La reprise sur le score de 6-2 ne laissant que peu d’espoir face à une formation bernoise connue pour savoir gérer ses matchs, le coach genevois aligna Frederico Tamo dans le dernier tiers en lieu et place de Tobias Stephan, sans doute pour l’économiser. Pourtant, malgré un gardien « back-up » peu souvent aligné en championnat, le score n’évoluera plus. Car le match prit une allure musclée traduite par des bastons, dont le plus « fameux » opposa Caryl Neuenschwander à Daniel Vukovic. Et des pénalités (116' au total) sifflées en rafale par un duo arbitral (MM. Kurmann et Stricker) qui ne semblait pas d’ailleurs être toujours sur la même longueur d’onde. Dès lors, le match fut en quelque sorte neutralisé, car toute incartade étant immédiatement sanctionnée pour éviter tout dérapage supplémentaire.

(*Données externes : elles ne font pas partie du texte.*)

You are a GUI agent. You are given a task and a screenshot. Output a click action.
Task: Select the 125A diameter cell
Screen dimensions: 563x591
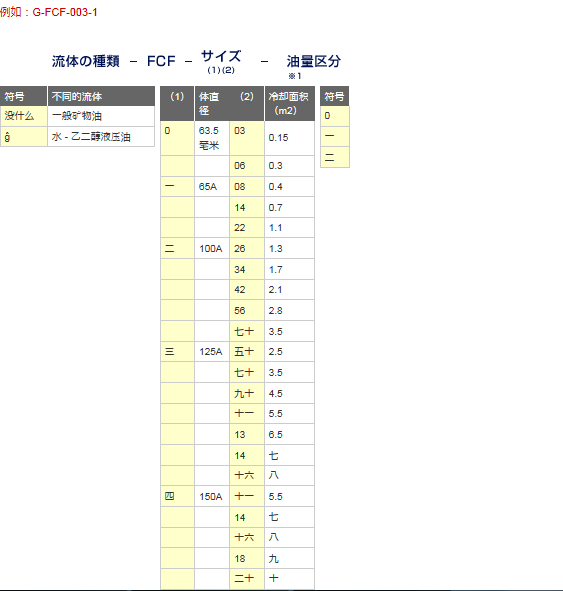pos(212,352)
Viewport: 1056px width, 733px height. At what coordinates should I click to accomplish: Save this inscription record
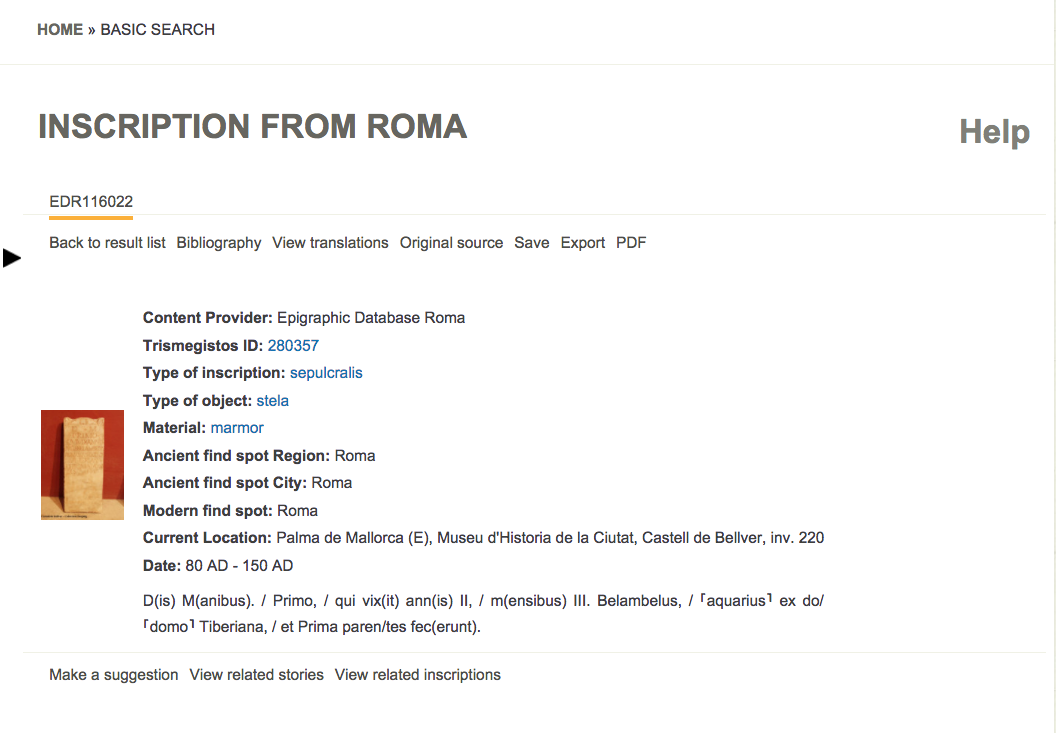[531, 242]
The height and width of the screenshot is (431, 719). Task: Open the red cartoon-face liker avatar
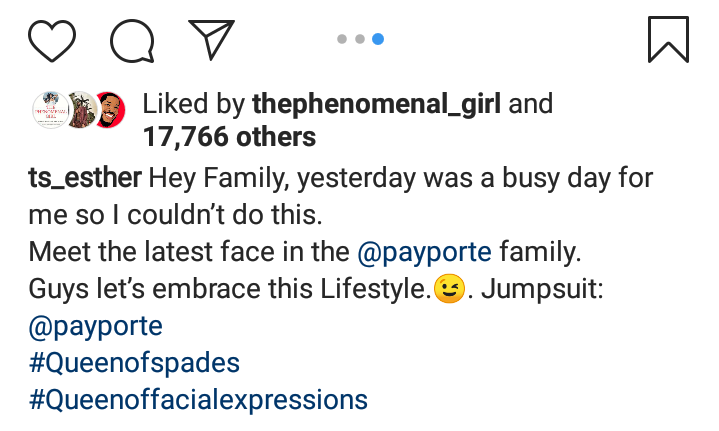(110, 110)
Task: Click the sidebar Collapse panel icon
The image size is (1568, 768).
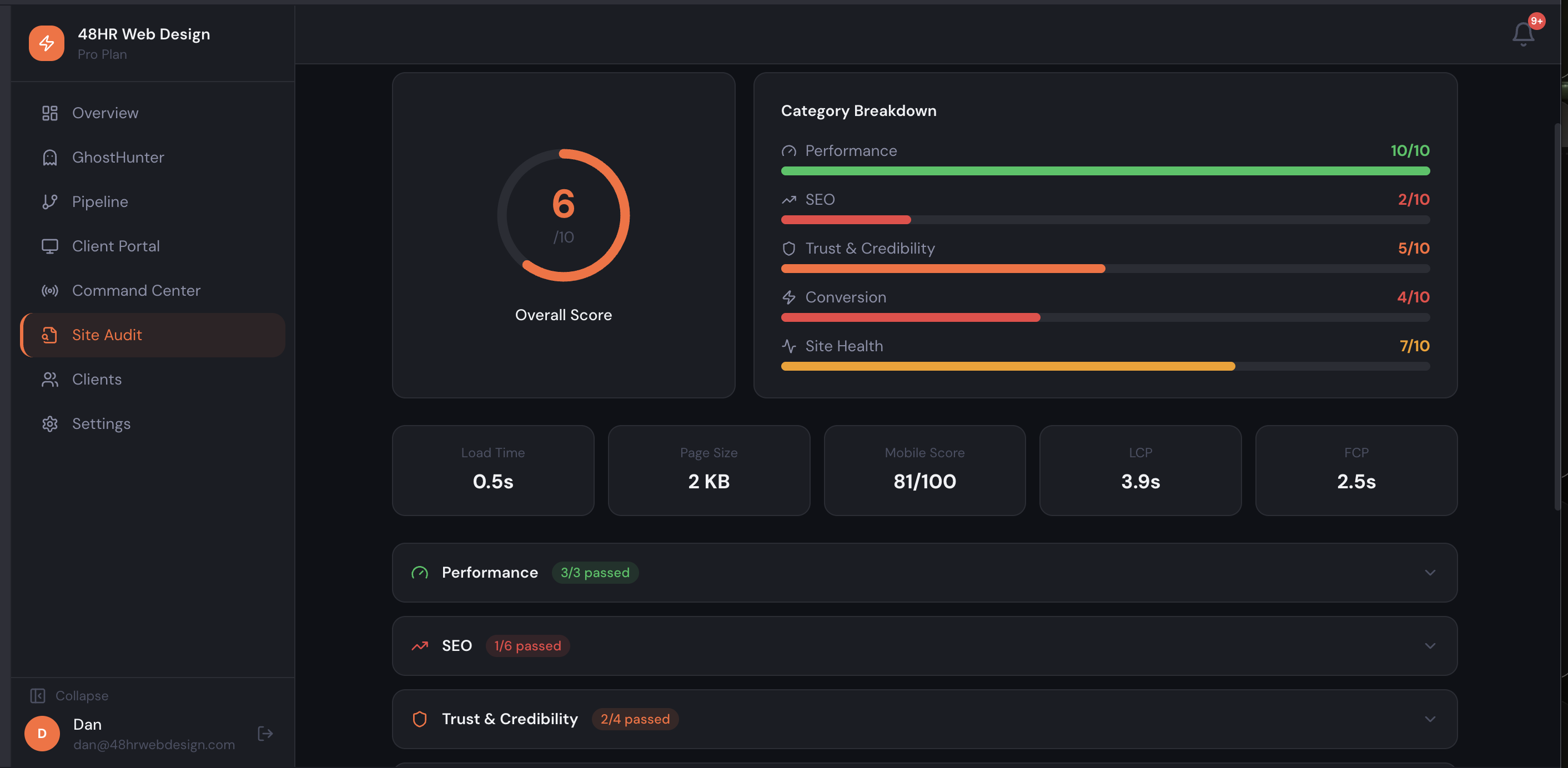Action: (38, 695)
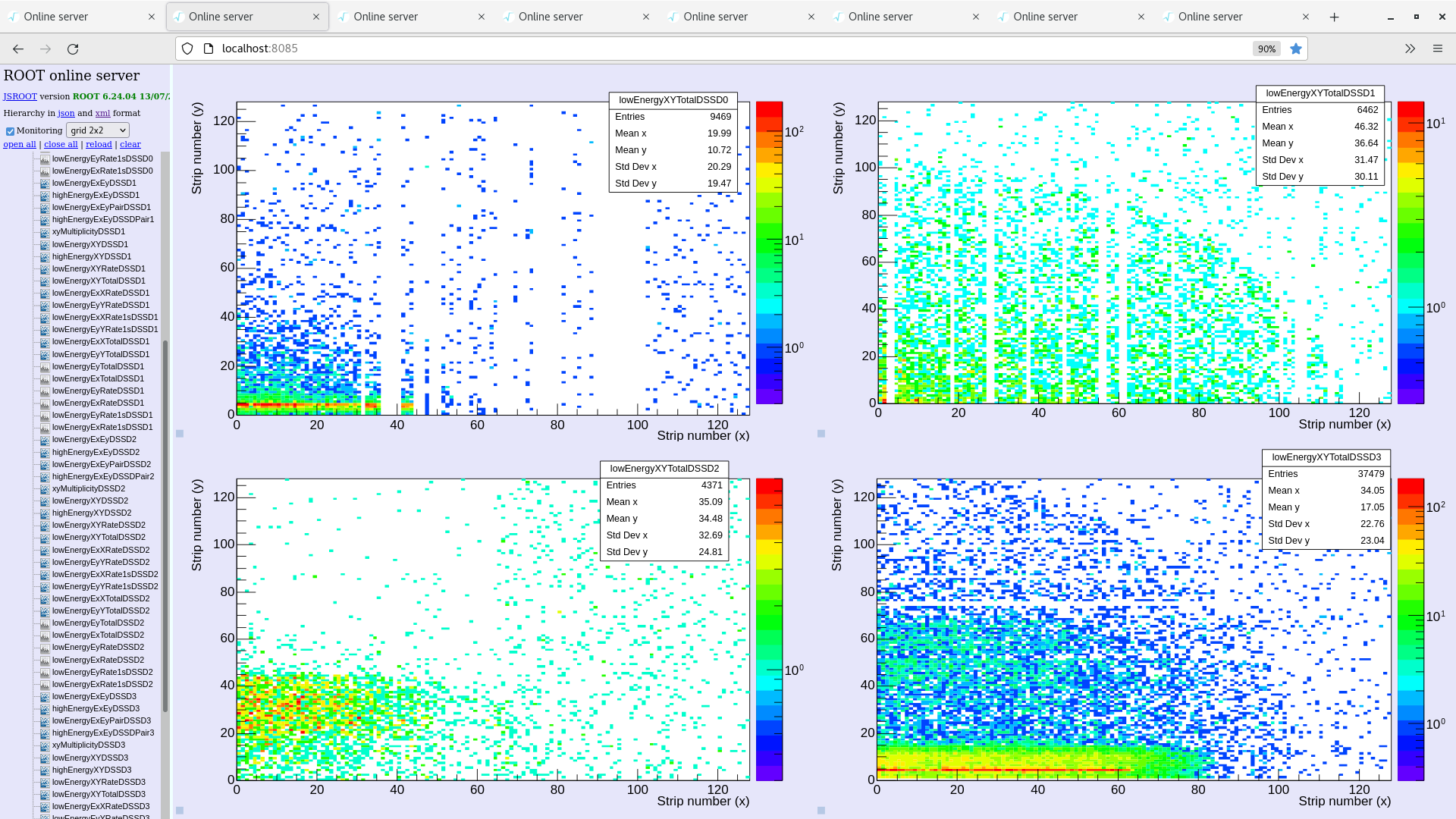This screenshot has width=1456, height=819.
Task: Click the 'clear' link
Action: point(130,144)
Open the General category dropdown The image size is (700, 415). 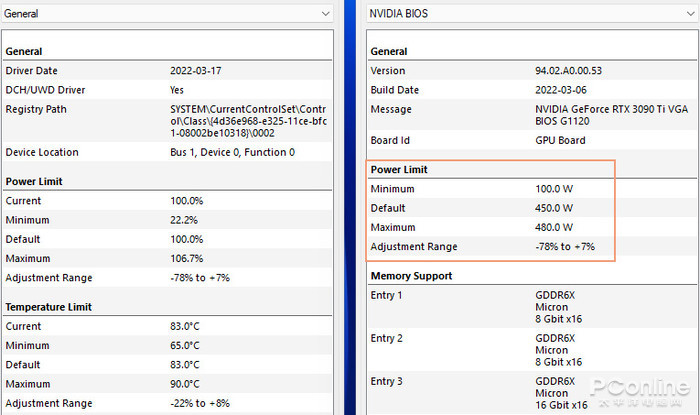click(167, 14)
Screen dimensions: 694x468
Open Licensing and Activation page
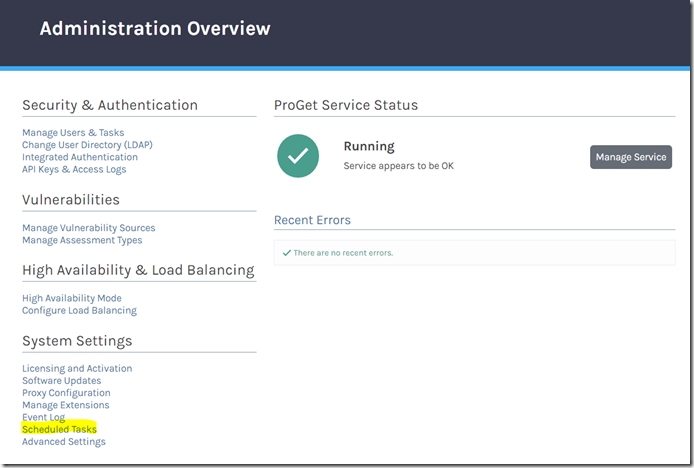[x=77, y=369]
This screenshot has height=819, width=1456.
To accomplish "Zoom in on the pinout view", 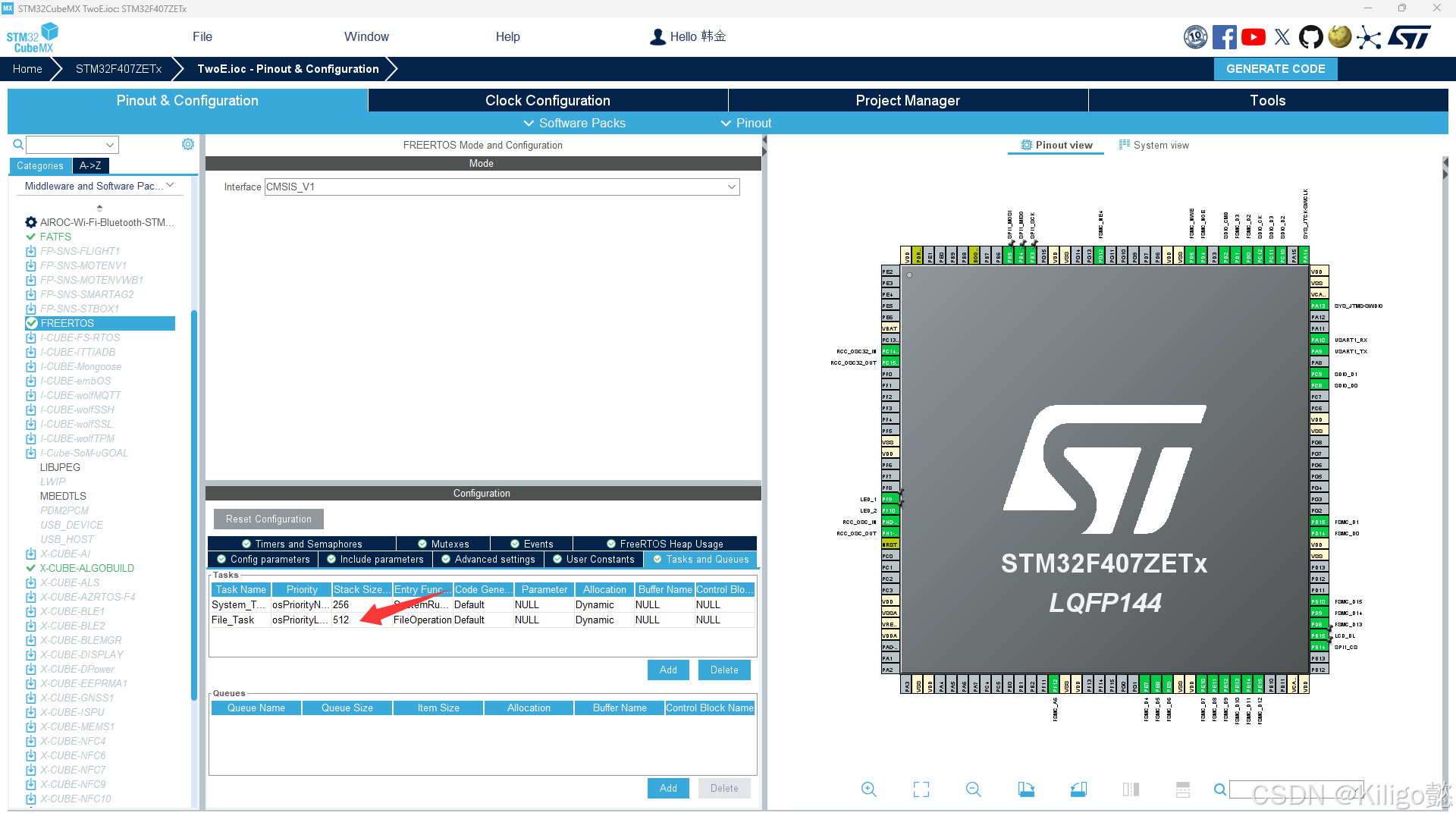I will 868,789.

Hier, c'est indiscutablement la meilleure équipe qui a gagné. Et la suite ? Genève-Servette devra changer sa façon de jouer en défense afin de ne plus perdre autant de pucks en zone neutre et dans les transitions. Mais le peut-il, car la fatigue a semblé être présente sur bien des visages.
Pour sa part, Berne a fait étalage de puissance et d’aisance. Car davantage qu’une réussite insolente dans les power-play, c’est globalement dans tous les compartiments de jeu que Berne a imposé sa loi en étouffant le GSHC. S’il devait en être de même samedi soir, la série menant au titre sera singulièrement abrégée.